Ad Adrián non sembrò strano quando lei gliela buttò lì una sera a cena, lasciandolo distaccato e senza risposta. Bevve il suo calice di vino e pensò, mentre lo sorseggiava, che anche se stavano insieme da poco e non le aveva ancora nemmeno presentato la sua famiglia e i suoi amici, Mariela incarnava, in una sola donna, tutti i suoi gusti. Ridacchiò e le mentì:

― Va bene, tesoro.

Due settimane dopo la richiesta, vide come la compagna iniziò a ossessionarsi con le riviste sulla maternità. Non potevano andare al centro commerciale o al supermercato senza che ne tornasse con una nuova. Pianificazione familiare, arredo per la stanza del bebè, metodi per aumentare la fertilità di coppia… Per farla breve, le aveva tutte. Successivamente, quando terminò le opzioni più vicine, iniziò a comprarle su internet.
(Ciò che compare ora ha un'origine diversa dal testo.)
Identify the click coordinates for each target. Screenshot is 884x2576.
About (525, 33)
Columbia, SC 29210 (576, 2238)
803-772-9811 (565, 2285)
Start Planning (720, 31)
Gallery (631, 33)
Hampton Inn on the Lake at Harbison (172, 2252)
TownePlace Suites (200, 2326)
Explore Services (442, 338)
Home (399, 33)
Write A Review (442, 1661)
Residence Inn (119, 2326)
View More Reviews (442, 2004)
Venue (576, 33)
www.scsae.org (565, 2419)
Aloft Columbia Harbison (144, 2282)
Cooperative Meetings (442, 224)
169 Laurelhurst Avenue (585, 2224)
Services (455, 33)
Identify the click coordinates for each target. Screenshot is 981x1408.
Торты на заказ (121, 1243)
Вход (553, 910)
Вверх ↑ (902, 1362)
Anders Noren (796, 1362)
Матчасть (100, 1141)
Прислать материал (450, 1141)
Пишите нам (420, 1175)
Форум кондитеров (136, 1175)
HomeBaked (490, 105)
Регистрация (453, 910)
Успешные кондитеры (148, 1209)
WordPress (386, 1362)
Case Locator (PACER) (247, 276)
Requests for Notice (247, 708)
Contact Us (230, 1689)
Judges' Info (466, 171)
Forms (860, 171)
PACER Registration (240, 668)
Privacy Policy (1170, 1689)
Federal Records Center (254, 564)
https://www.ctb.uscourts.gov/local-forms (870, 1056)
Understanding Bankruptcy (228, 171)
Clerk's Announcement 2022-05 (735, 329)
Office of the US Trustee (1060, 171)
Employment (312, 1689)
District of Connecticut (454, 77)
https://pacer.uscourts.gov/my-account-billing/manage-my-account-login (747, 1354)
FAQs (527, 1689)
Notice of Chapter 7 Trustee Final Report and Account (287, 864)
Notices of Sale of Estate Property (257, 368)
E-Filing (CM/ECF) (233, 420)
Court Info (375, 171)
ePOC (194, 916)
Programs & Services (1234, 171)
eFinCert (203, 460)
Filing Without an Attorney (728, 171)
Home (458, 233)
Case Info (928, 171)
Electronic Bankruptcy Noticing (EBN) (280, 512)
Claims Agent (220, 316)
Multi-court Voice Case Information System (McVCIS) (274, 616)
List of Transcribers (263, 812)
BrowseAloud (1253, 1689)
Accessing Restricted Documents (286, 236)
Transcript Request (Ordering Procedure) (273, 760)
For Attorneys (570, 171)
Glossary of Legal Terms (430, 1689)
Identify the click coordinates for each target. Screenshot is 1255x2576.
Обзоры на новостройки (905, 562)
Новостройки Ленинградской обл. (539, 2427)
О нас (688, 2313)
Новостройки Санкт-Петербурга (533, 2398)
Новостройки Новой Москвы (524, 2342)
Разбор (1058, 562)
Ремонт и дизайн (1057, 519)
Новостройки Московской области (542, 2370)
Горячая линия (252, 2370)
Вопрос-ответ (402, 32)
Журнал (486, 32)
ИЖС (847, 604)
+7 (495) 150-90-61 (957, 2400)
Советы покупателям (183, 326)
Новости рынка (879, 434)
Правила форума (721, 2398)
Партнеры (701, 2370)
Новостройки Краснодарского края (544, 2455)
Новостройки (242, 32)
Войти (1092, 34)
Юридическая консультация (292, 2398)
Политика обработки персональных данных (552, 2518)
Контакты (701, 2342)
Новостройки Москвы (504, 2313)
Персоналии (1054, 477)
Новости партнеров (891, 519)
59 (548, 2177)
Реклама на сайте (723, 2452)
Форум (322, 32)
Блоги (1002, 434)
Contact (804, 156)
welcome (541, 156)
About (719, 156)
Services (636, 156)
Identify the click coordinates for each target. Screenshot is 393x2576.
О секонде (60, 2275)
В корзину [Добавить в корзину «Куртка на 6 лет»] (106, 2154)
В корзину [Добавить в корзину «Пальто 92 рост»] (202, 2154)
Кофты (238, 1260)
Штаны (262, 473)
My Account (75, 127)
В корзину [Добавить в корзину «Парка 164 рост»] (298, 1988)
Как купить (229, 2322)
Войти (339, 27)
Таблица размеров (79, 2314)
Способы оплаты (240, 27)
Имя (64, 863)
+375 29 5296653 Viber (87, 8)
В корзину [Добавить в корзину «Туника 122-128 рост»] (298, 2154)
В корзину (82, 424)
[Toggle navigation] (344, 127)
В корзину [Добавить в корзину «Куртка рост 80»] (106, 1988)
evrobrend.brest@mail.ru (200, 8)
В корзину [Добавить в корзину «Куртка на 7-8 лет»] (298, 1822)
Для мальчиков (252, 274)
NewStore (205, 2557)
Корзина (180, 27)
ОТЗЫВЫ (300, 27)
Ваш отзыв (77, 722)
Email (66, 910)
Quando finì le copie di ogni rivista nazionale, si buttò su quelle internazionali. E così l’appartamento si riempì un po’ alla volta  di riviste. Dopo poche settimane, non si poteva entrare in nessuna stanza senza imbattersi in qualche pila sparpagliata.

Ovviamente Adrián si preoccupò, e ovviamente provò a metterla incinta. Ma i mesi passavano e non succedeva nulla. Arrivarono allora altri acquisti: le primissime “cosine per il bambino”: lenzuola, vestitini e giochi. E Adrián, anche se certo che lei lo facesse con le migliori intenzioni, considerò allarmante il fatto che la compagna comprasse cose per un bambino che era, tecnicamente, più una possibilità biologica che un bambino.

O meglio, per come stavano le cose, una non-possibilità.

Giorno dopo giorno, l’astio cresceva in Mariela. E una pungente parola iniziò a balenare in mente ad Adrián. E quella parola, la parola “sterile ”, lo portò fino a una clinica in cerca di risposte.

Ridotto ancora a un gomitolo dentro alla vasca, Adrián dovette sforzarsi per ignorare Mariela che insisteva:

―  Adri, per favore. Fammi entrare, e facciamo insieme il bagnetto al bambino.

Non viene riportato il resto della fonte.